Il Vangelo di questa domenica pone al centro l’attenzione sulla capacità di vivere il servizio come stile di vita. Gesù porta l’esempio di un servo che, dopo aver svolto la sua mansione, è chiamato a mettersi a servizio prima di poter fermarsi e dedicarsi a sé. Essere servi inutili è riconoscere che all’interno del progetto di salvezza di Dio siamo chiamati a portare a termine la nostra missione senza aspettarci particolari ringraziamenti o ricompense, ma avendo piena coscienza di chi siamo e di Chi governa la storia dell’umanità, senza mai abbandonarla. 
Riconoscersi servi nei confronti di Dio non vuol dire sminuire l’importanza della nostra persona, né tantomeno rinunciare alla nostra libertà, piuttosto si tratta di far sì che essa porti frutto, accogliendo e cercando di seguire la strada che Dio stesso ha pensato per noi. Affidarci liberamente a Lui è scegliere la via che porta alla gioia piena, che permette alla nostra vita di portare frutti abbondanti, di fare cose grandi. È lo stesso Gesù che dirà ai suoi: «Non vi chiamo più servi ma amici». Chi comprende il significato vero dell’essere servi inutili, sa che non sono incompatibili questi due appellativi. Solo chi confonde la libertà col fare quello che si desidera sempre e comunque, ha paura di impegnarsi per diventare servo di Dio. La nostra preoccupazione dovrebbe essere di non vivere mai un altro tipo di servitù: nei confronti di qualcuno o di qualcosa. Questa schiavitù è la tipica condizione di chi ha perso la sua libertà, perché dipendente e schiavo di qualcuno o qualcosa. Chi, invece, cerca di essere servo inutile di Dio non vivrà mai una triste dipendenza perché non confonderà null’altro con Dio. 
La caratteristica che si accompagna alla servitù è la gratuità: quell’«inutili», così importante, usato da Gesù, implica la non necessità di alcun ringraziamento o riconoscenza. Può capitare di mettersi a servizio della propria comunità o delle persone a noi vicine, rimanendo poi male se non è espressa una pubblica riconoscenza. Il “servo inutile” del Vangelo è colui che conosce il nascondimento e si mette a disposizione non per chissà quale tornaconto, ma perché ha compreso l’importanza del servizio. Cogliamo l’occasione del Vangelo di questa domenica per fare un piccolo esame di coscienza: come viviamo in prima persona il servizio?

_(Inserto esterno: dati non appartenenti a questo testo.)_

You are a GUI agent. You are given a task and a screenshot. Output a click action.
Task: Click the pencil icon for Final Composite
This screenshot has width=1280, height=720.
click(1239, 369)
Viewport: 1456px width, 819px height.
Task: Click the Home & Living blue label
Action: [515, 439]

Riconosciamo la bellezza e l’importanza della gratuità? Abbiamo paura di perdere la nostra libertà diventando servi del Signore?
Ascoltiamo le splendide parole che san Paolo scrive a Timoteo nella seconda lettura odierna: «Se moriamo con lui, con lui anche vivremo; se perseveriamo, con lui anche regneremo; se lo rinneghiamo, lui pure ci rinnegherà; se siamo infedeli, lui rimane fedele, perché non può rinnegare sé stesso». Non c’è sacrificio compiuto per Gesù Cristo che sia inutile, che non ci conduca alla salvezza, è questo il modo più bello di vivere la nostra vita, mettendoci a suo servizio. Saremo certi di aver fatto quello che dovevamo fare, mettendoci in ascolto della sua Parola e sforzandoci di attuare ciò che dice al cuore di ciascuno di noi.